Try it
The response should repeat word for word every line below from the one with "Image resolution: width=245" to the one with "The width and height of the screenshot is (608, 298).", inclusive, and nothing else; leave pictures out.

Collected data entries:

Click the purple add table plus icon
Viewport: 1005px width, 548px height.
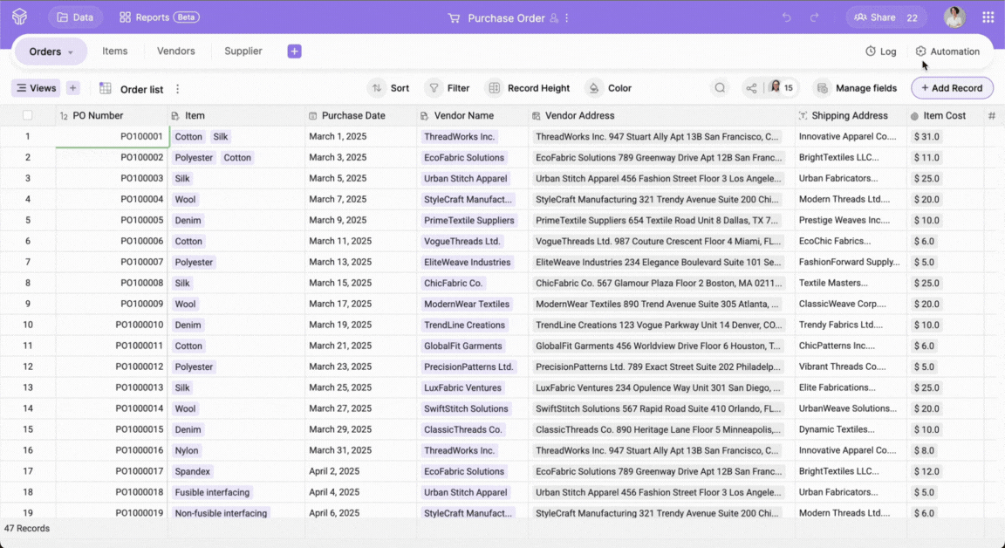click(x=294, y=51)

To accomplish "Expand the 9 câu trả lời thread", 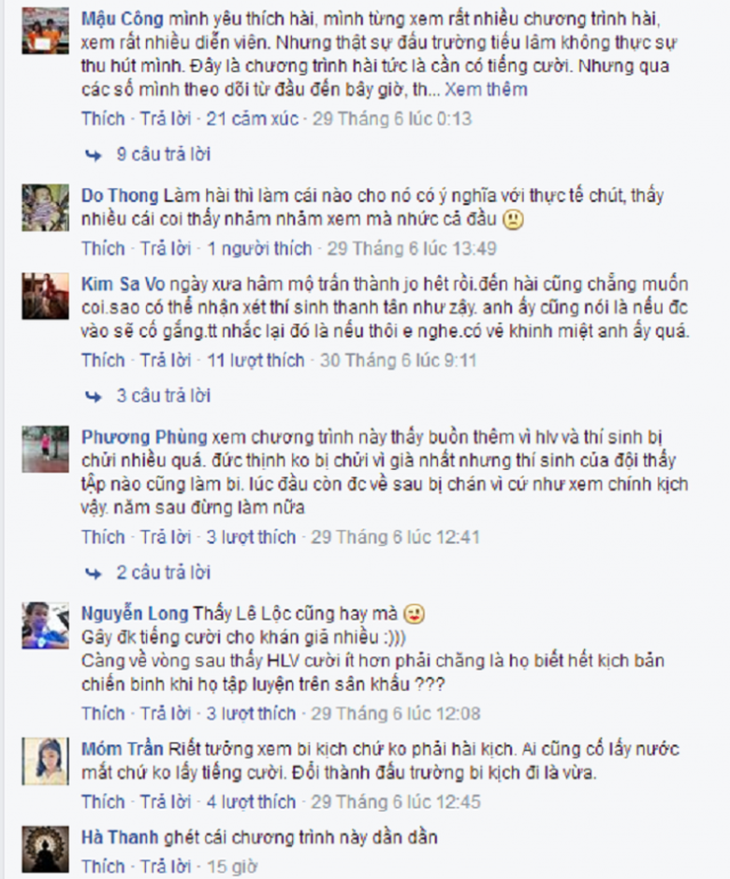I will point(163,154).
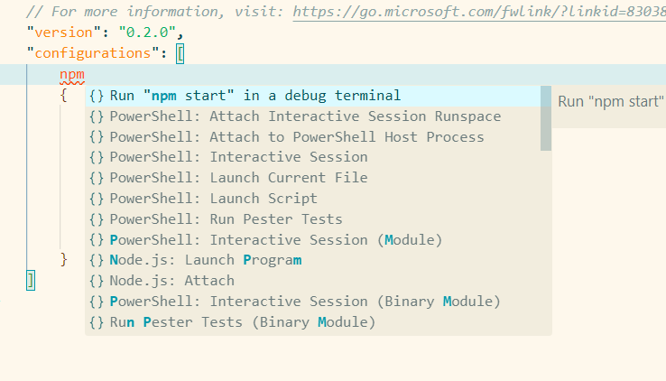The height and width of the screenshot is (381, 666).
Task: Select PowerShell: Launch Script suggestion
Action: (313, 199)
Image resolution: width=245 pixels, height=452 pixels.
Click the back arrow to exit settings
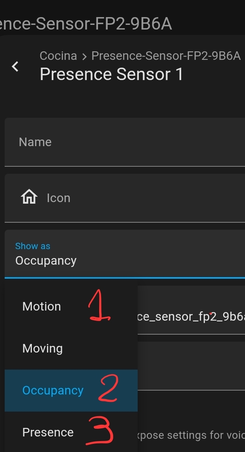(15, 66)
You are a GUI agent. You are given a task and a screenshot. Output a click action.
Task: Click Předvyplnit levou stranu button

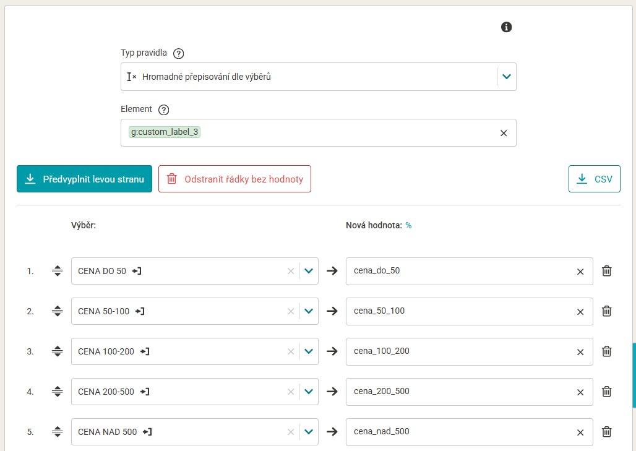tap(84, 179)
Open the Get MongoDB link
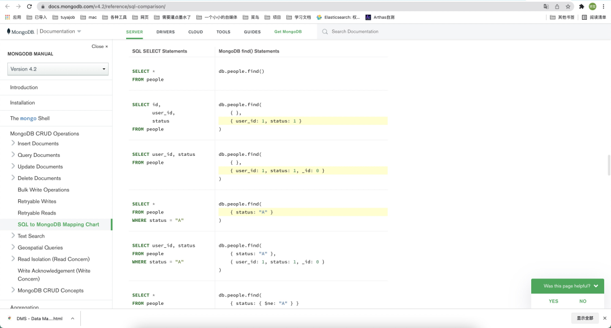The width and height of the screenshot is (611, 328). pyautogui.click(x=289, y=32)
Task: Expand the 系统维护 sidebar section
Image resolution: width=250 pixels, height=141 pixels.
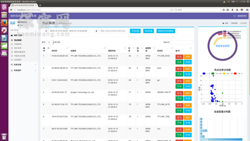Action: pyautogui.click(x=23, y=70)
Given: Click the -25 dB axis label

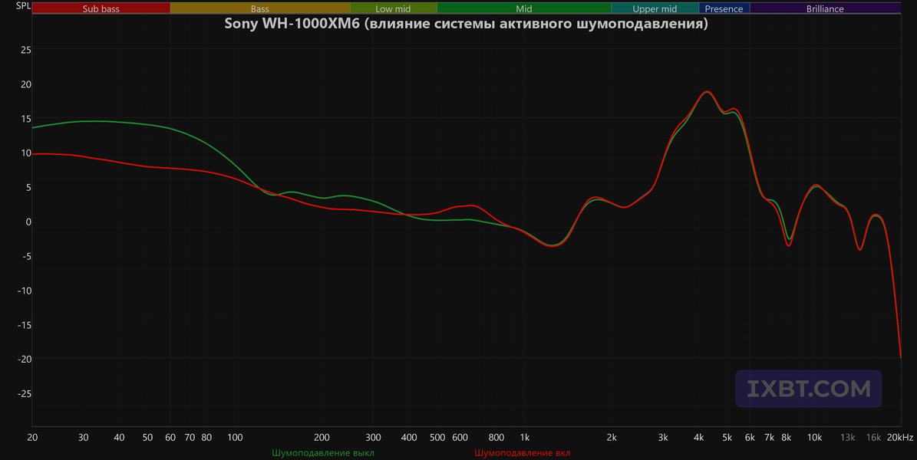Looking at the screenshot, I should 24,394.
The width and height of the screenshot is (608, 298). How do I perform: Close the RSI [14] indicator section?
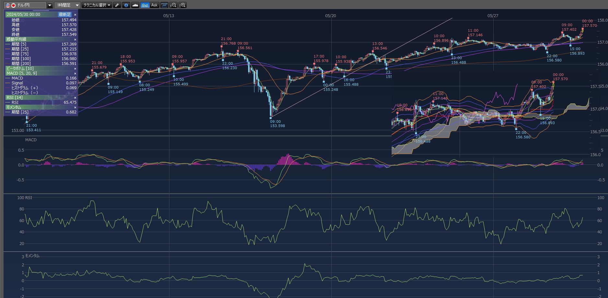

...

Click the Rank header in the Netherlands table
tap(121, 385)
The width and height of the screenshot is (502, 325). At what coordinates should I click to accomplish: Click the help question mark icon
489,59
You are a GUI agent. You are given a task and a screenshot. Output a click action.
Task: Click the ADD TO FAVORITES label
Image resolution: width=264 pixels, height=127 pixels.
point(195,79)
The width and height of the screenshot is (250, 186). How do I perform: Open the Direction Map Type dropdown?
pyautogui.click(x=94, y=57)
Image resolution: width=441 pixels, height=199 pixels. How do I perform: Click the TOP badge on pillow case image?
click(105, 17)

Written response
Image resolution: width=245 pixels, height=452 pixels.
Click the back arrow to exit settings
(15, 66)
You are a GUI agent. You are given a task and a screenshot. Output a click action.
Task: Click Předvyplnit levou stranu button

tap(84, 179)
Open the Get MongoDB link
The width and height of the screenshot is (611, 328). pyautogui.click(x=289, y=32)
Task: Expand the 系统维护 sidebar section
Image resolution: width=250 pixels, height=141 pixels.
Action: pyautogui.click(x=23, y=70)
Given: Click the -25 dB axis label

Looking at the screenshot, I should 24,394.
The width and height of the screenshot is (608, 298). How do I perform: Close the RSI [14] indicator section?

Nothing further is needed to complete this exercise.